My grandma, her stories, and the future of the world

As in many Polish families in the 90s, I grew up with my grandma living with us. She was a survivor – born in 1914, in the first year of her life her father was conscripted in the army. He went fighting and when he came back, he was physically ruined and never got better any more. Her mother, during the absence of her newly wedded husband, did her best to take care of her two small babies and what little posessions they had. (At many points they had none – the changing front had either one or the other side of the confict enter the villages and demand all the goods be given to the army.) Then came the second war, and my grandma, now the second of six children, lost two sisters and a brother. Then came communism with its empty shops and schizofrenic politics, my grandma being now wife to a man also traumatised by the war and new mum to my mum. (Just to be clear, to me it’s much more nuanced than just “empty shops and schizofrenic politics” – by force of the social changes communism brought to Poland I am in the place I am in life, but this is a subject for another blog post.) Throughout all this she never gave up striving for a better life, and she never gave up her integrity and her compassion – asking her parents to send her to school (which they did for a time, but then the money ran out and it was just the two boys who were afforded this luxury), organising local theatre groups in the years between the wars, engaging in solving conflicts between the Polish and Ukrainian communities, and then in the forties smuggling food, taking care of her youngest sister and bleeding her heart out seeing what was happening to the Jewish community in her town, trying to help them in whatever way she could. She never stopped trying to make the world a better place, never lost faith in the future. We can call it that – or it might have been a very strong moral backbone and huge amounts of self-discipline.

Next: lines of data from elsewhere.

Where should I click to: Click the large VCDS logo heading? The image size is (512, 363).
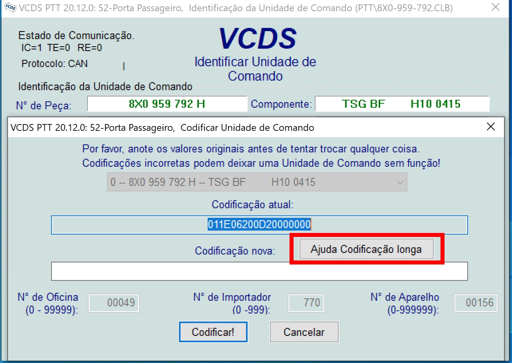coord(258,39)
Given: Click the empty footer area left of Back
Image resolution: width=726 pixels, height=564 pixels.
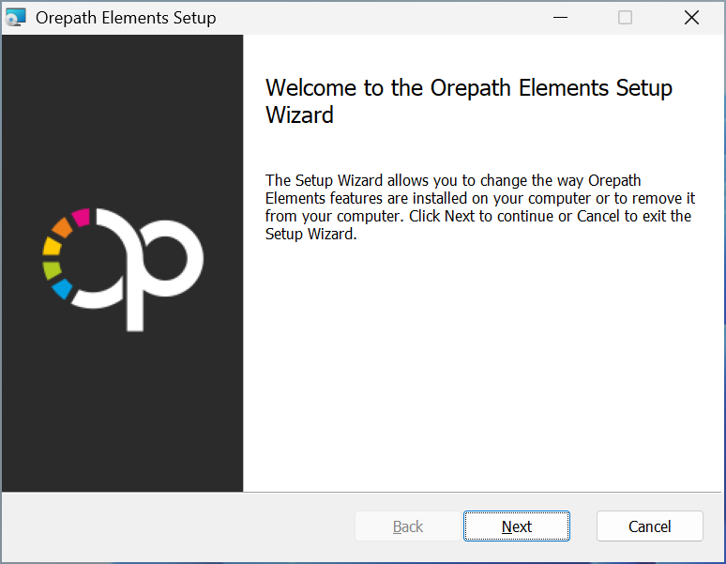Looking at the screenshot, I should [x=178, y=526].
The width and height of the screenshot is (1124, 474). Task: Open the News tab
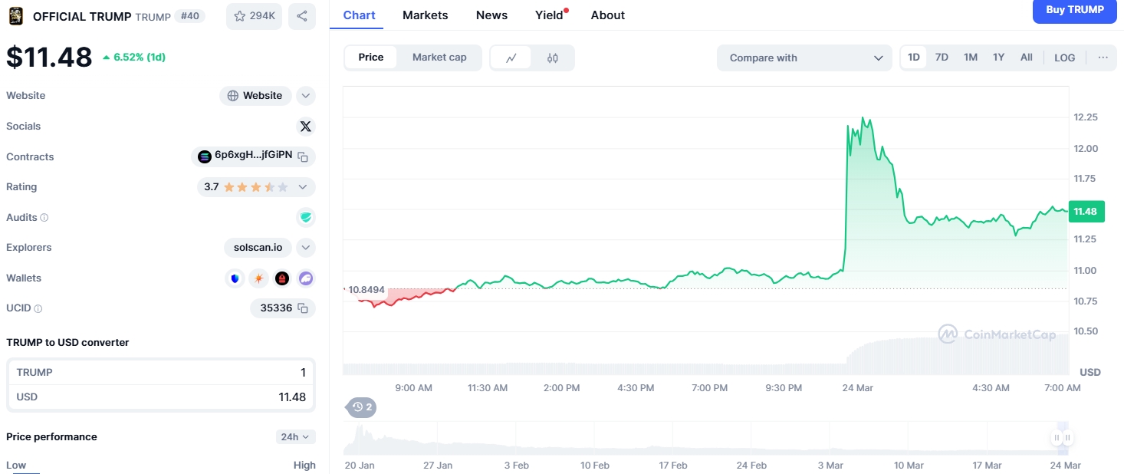click(491, 15)

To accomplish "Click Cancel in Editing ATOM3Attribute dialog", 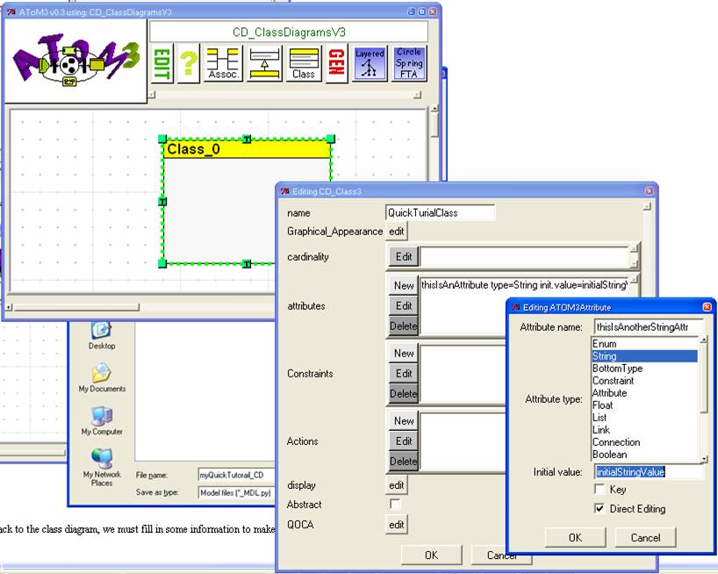I will [645, 537].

All these memories, passed down to my mother and to me (I spent my whole childhood listening to my grandma’s stories), come to me today, on the 80th anniversary of the start of the 2nd World War. A date such as this also makes me think about the future. There’s more and more people concerned about climate change – and more and more people who realise that it will be, or even already is, a hotbed of conflicts. It’s doubly painful – both our planet losing all its beauty, richness and diversity, drowning in toxic fumes and plastic – and the sure as hell impact this will have on our comfort, safety, and even survival. I’m one of those people who hope it’s not too late yet, and on this anniversary I would like to wish us all to have the moral backbone and self-discipline of my grandma.

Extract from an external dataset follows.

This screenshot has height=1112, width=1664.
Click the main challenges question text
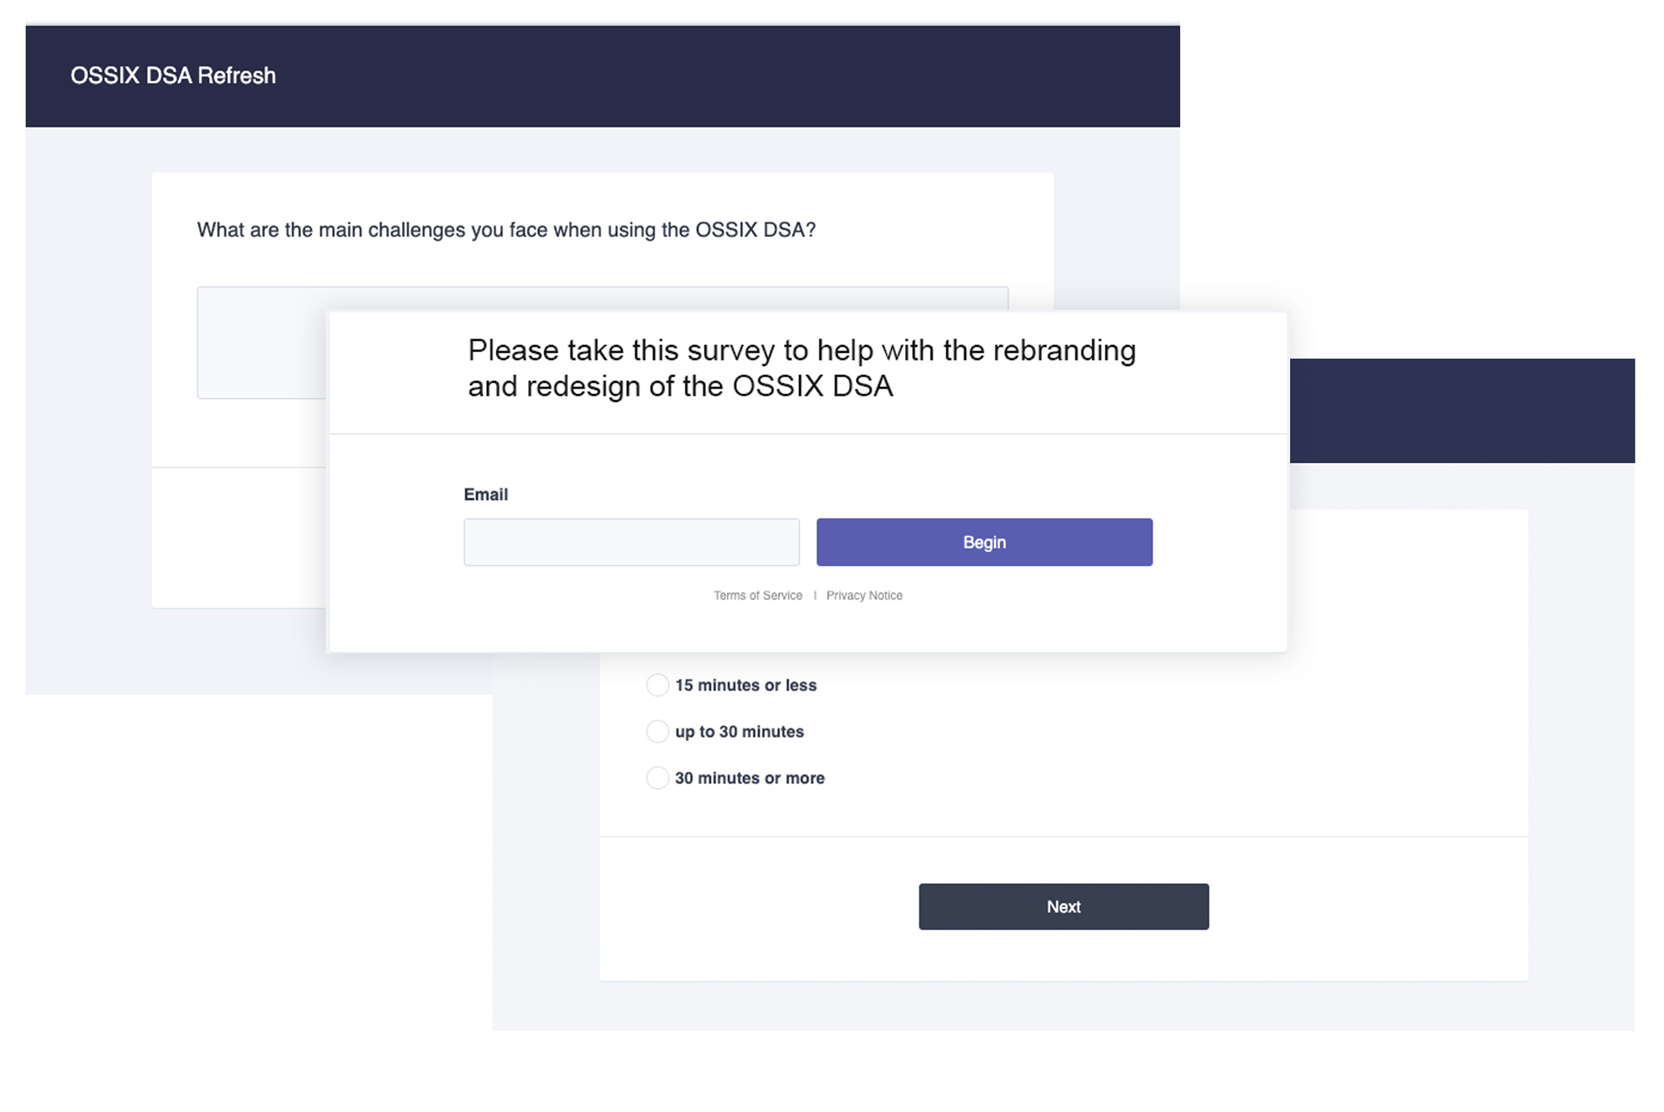[506, 230]
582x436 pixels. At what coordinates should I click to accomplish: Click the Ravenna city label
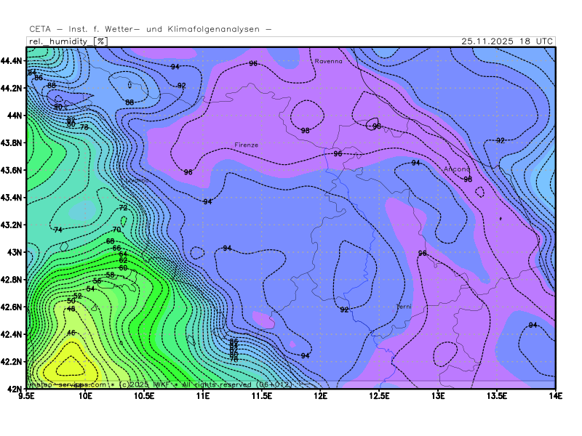328,62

And indeed, not only of my grandma – there have been so many people who were able to see the big picture and to whom we owe so much. Have you ever heard of Stéphane Hessel? He was a wonderful figure, a very important member of the French resistance during WW2. My mum, who heard a radio programme about him some time ago, told me an anecdote: after France fell to the Nazis, a desperate friend of his was saying that all is over and there is no hope any more… The animated Hessel replied, but not at all, we’re just starting to fight back!

For those of you who understand French, here’s a short interview with him, speaking of all these important things. Ecology! I find it very thought-provoking that a man in his 80s has such a clear vision of the situation – more so than people much younger than him.